> _Excerpted records_

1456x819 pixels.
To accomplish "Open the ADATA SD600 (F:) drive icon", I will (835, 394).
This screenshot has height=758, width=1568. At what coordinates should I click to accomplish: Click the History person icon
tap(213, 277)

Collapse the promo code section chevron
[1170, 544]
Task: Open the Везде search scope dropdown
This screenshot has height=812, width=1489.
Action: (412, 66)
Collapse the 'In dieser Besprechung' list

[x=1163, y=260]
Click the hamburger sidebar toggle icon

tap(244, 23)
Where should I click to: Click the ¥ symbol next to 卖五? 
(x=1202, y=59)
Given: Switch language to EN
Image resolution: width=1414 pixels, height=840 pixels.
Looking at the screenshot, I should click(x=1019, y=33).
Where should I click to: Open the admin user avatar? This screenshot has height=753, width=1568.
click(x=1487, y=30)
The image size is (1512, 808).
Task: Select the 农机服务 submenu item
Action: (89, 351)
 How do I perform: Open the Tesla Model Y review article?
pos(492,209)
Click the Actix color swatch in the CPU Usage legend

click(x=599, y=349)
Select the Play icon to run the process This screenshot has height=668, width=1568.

> _Task requirements_
Word for word, write out each record shown above.

> _Response area_
1456x819 pixels.
To accomplish "Open the ADATA SD600 (F:) drive icon", I will (835, 394).
This screenshot has height=758, width=1568. At what coordinates should I click to accomplish: Click the History person icon
tap(213, 277)

Collapse the promo code section chevron
[1170, 544]
Task: Open the Везде search scope dropdown
This screenshot has height=812, width=1489.
Action: (412, 66)
Collapse the 'In dieser Besprechung' list

[x=1163, y=260]
Click the hamburger sidebar toggle icon

tap(244, 23)
Where should I click to: Click the ¥ symbol next to 卖五? 
(x=1202, y=59)
Given: Switch language to EN
Image resolution: width=1414 pixels, height=840 pixels.
Looking at the screenshot, I should click(x=1019, y=33).
Where should I click to: Open the admin user avatar? This screenshot has height=753, width=1568.
click(x=1487, y=30)
The image size is (1512, 808).
Task: Select the 农机服务 submenu item
Action: (89, 351)
 How do I perform: Open the Tesla Model Y review article?
pos(492,209)
Click the Actix color swatch in the CPU Usage legend

click(x=599, y=349)
Select the Play icon to run the process This screenshot has height=668, width=1568.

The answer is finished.